Dass er sie beim Schreiben der Texte diesmal ebenfalls im Kopf hatte, erscheint plausibel: "I don't have to read into this / I don't have to lean into the kiss / You move me naturally", singt er auf "Before". Mit dem zweiten Stück der EP wandelt der Blake ein wenig auf Radioheads bzw. Thom Yorkes Spuren, der sein Faible für Tanzmusik nicht erst mit dem letzten Solowerk "Anima" unter Beweis stellte. Richtig interessant wird der Song bei der schier endlosen Pause nach circa drei Minuten, in der zunächst nur eine Sirene zu hören ist, dann das "Monday, Tuesday, Wednesday, Thursday straight to the floor"-Sample und schließlich die unheimlichen, von einem zum anderen Ohr schwirrenden Violinen.

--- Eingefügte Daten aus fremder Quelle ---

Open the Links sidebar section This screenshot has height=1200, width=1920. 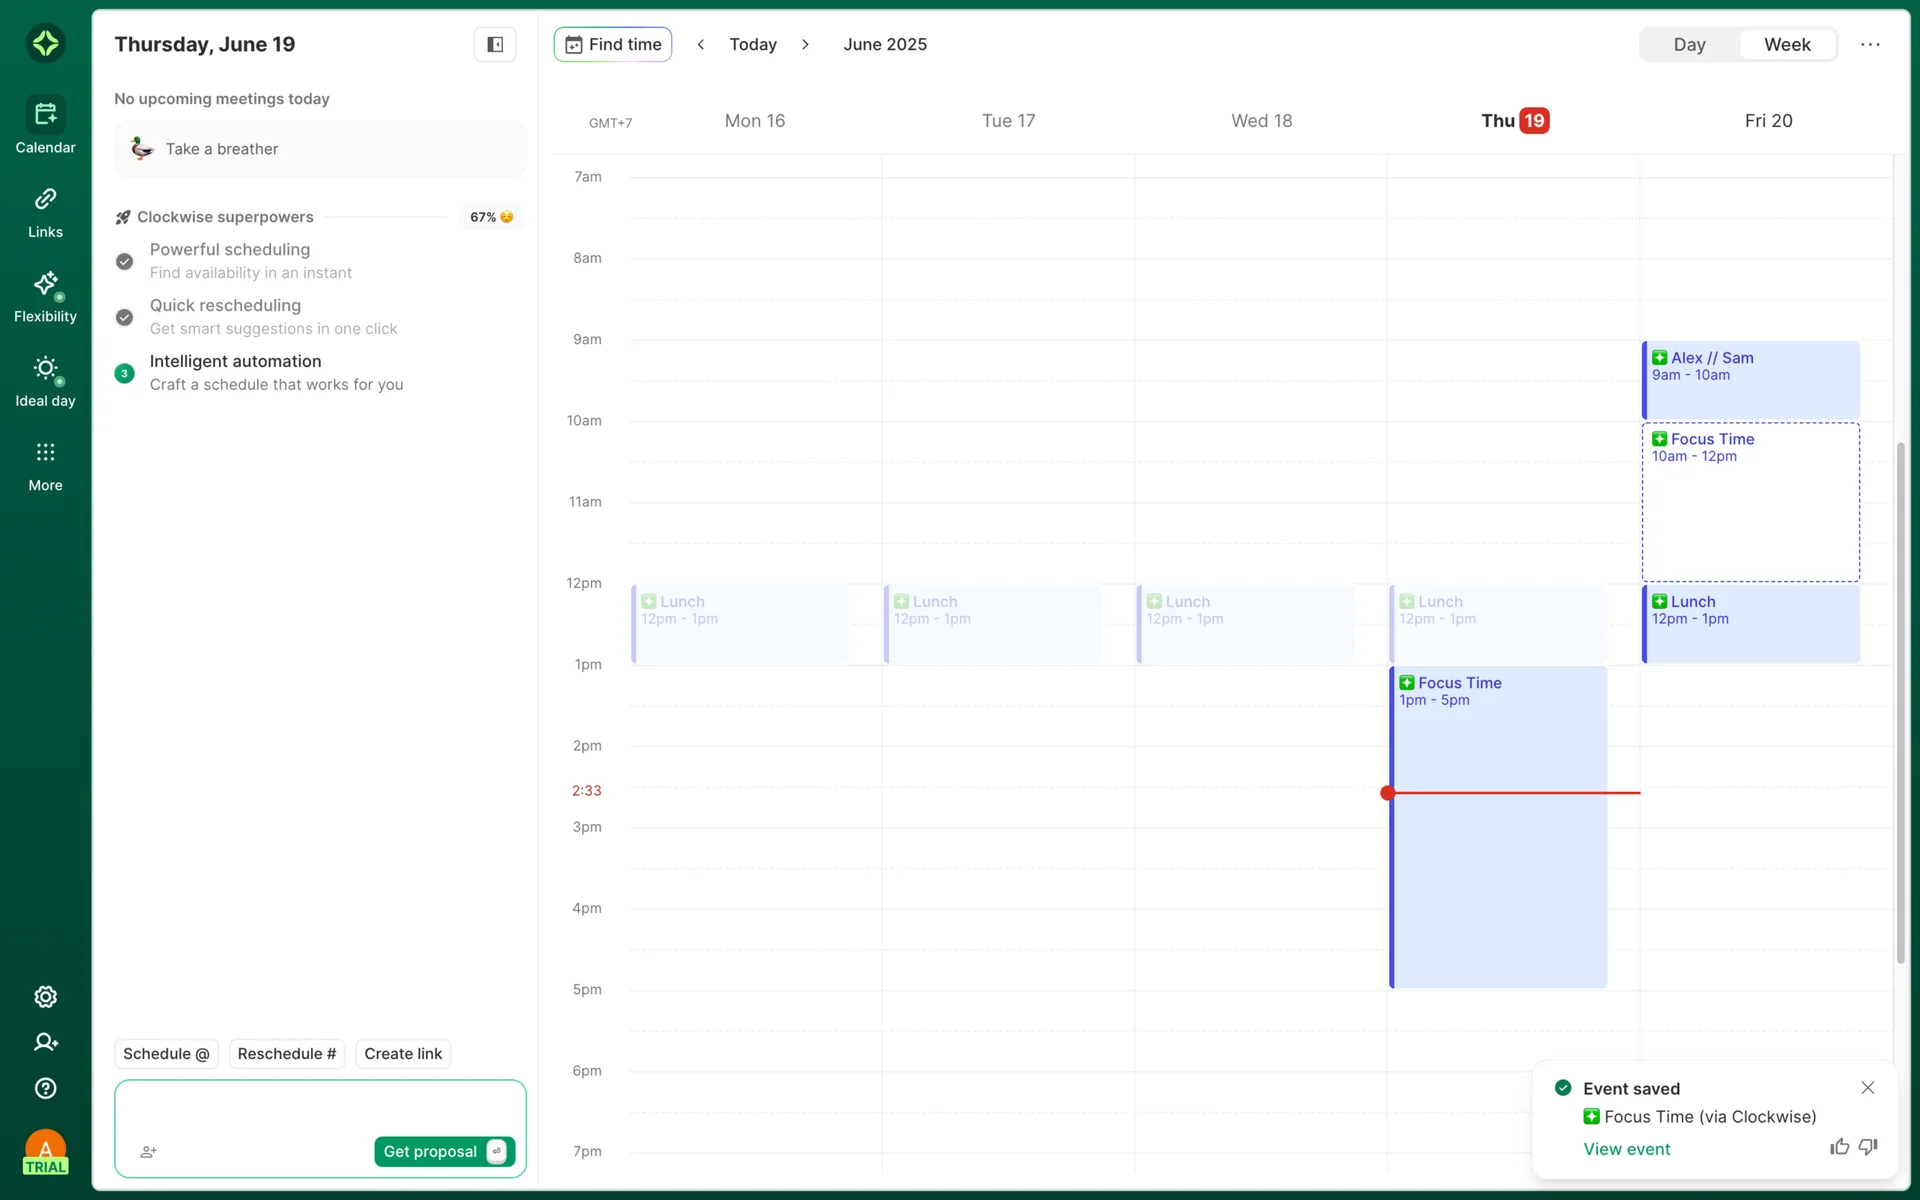tap(45, 211)
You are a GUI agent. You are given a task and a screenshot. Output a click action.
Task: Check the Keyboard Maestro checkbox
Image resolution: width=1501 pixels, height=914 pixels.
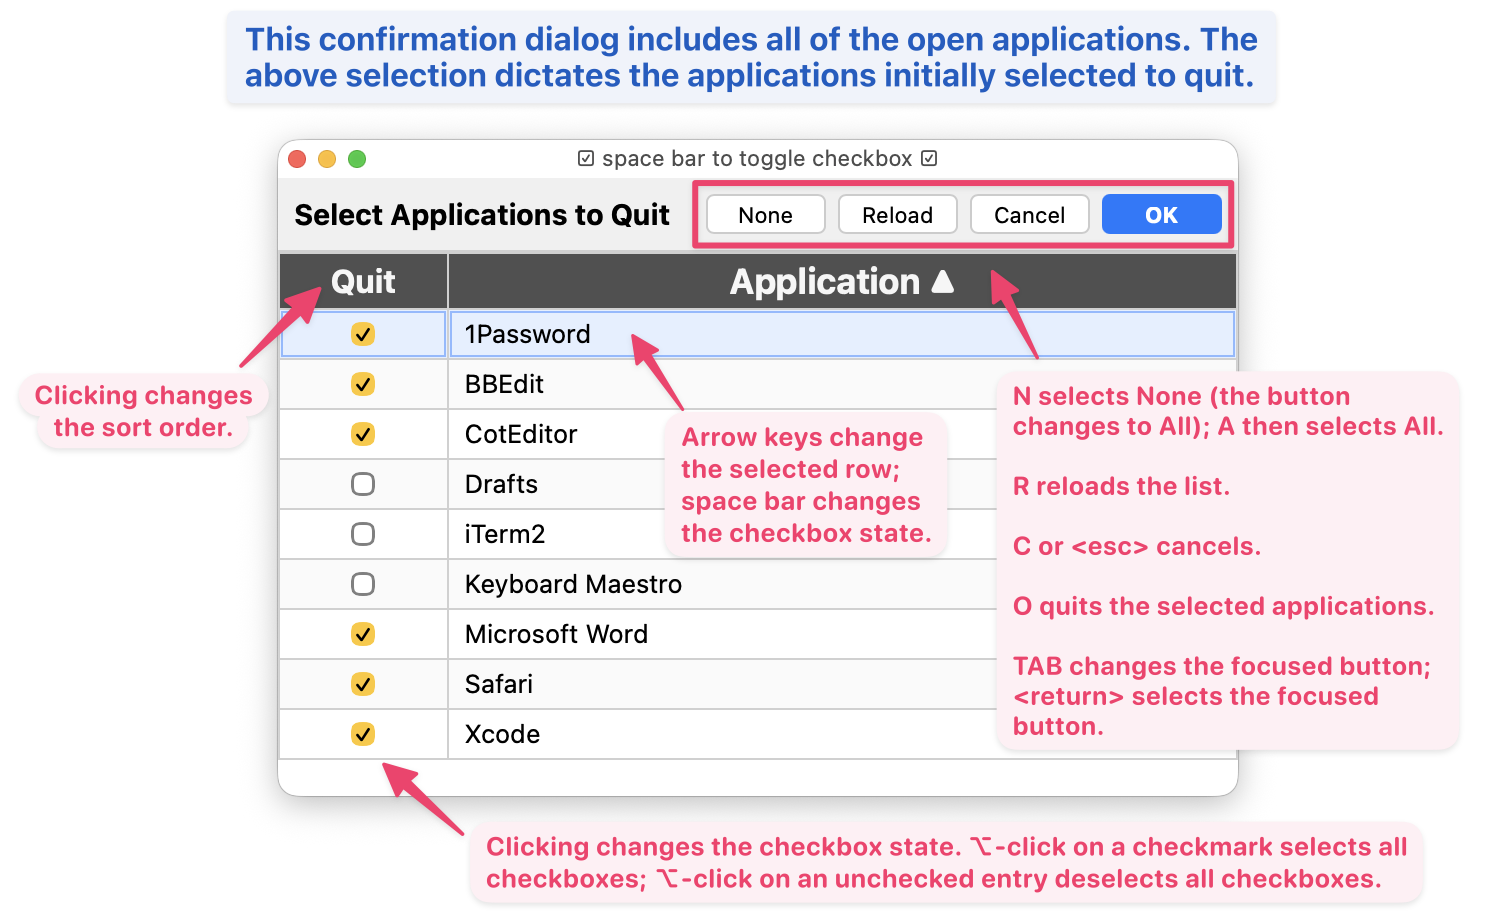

"Do You Ever" ist der einzige Song der EP, den Blake (fast) komplett eigenständig produziert hat, was man auch hört: unkonventionell, nicht immer so ganz harmonisch, zerfahren. Der Zurück-zu-den-Wurzeln-Ansatz kommt hier am besten durch. Das Outro "Summer Of Now" leitet Blake mit seinem Chorknaben-artigen Gesang ein, bevor schwere Orgelklänge diese Assoziation noch verstärken. Die instrumentale Untermalung erinnert zu Beginn ein wenig an Mazzy Stars melancholisches "Look Down From The Bridge", doch auch "Summer Of Now" erhält einen Uptempo-Beat und bleibt nicht die Ballade, nach der das Stück anfangs klingt. Textlich sinniert Blake hier über eine alte Bekanntschaft: "And if you ever get round to callin' me / We're both so different now / I think you'd be pleasantly surprised". Der Refrain "I'm not the summer of 2015 / But I can be the summer of now" lässt sich mit etwas Optimismus so interpretieren, dass es sicherlich schon viel schönere warme Jahreszeiten als den von der Pandemie dominierten letzten Sommer gegeben hat, es aber doch möglich ist, das Beste daraus zu machen, wenn man im Hier und Jetzt lebt.
Blakes Annäherungen an Pop wie auch seine Verbindung von Electronic, Ambient, Klassik, R'n'B und Soul auf den ersten drei Alben überzeugten sowohl große Teile der Fachkritik als auch die mittlerweile veränderte, aber wachsende Fangemeinde. Ist James Blake nun auch die Rückkehr zu den Wurzeln gelungen? Ja, denn die Verknüpfung seines Gesangs mit Dancefloor-Rhythmen funktioniert. Den Charme seiner alten EPs wie "Air & Lack Thereof", "The Bells Sketch" oder "CMYK" fängt er nicht komplett ein, denn dafür mangelt es ihm mittlerweile etwas an Experimentierfreudigkeit. Wie das Boiler Room-Set zeigt, passen die Lieder in ein DJ-Set (wenn auch Corona-bedingt ohne Publikum) und steigern die Vorfreude darauf, sich irgendwann mal wieder in einem prall gefüllten Club in der Musik zu verlieren.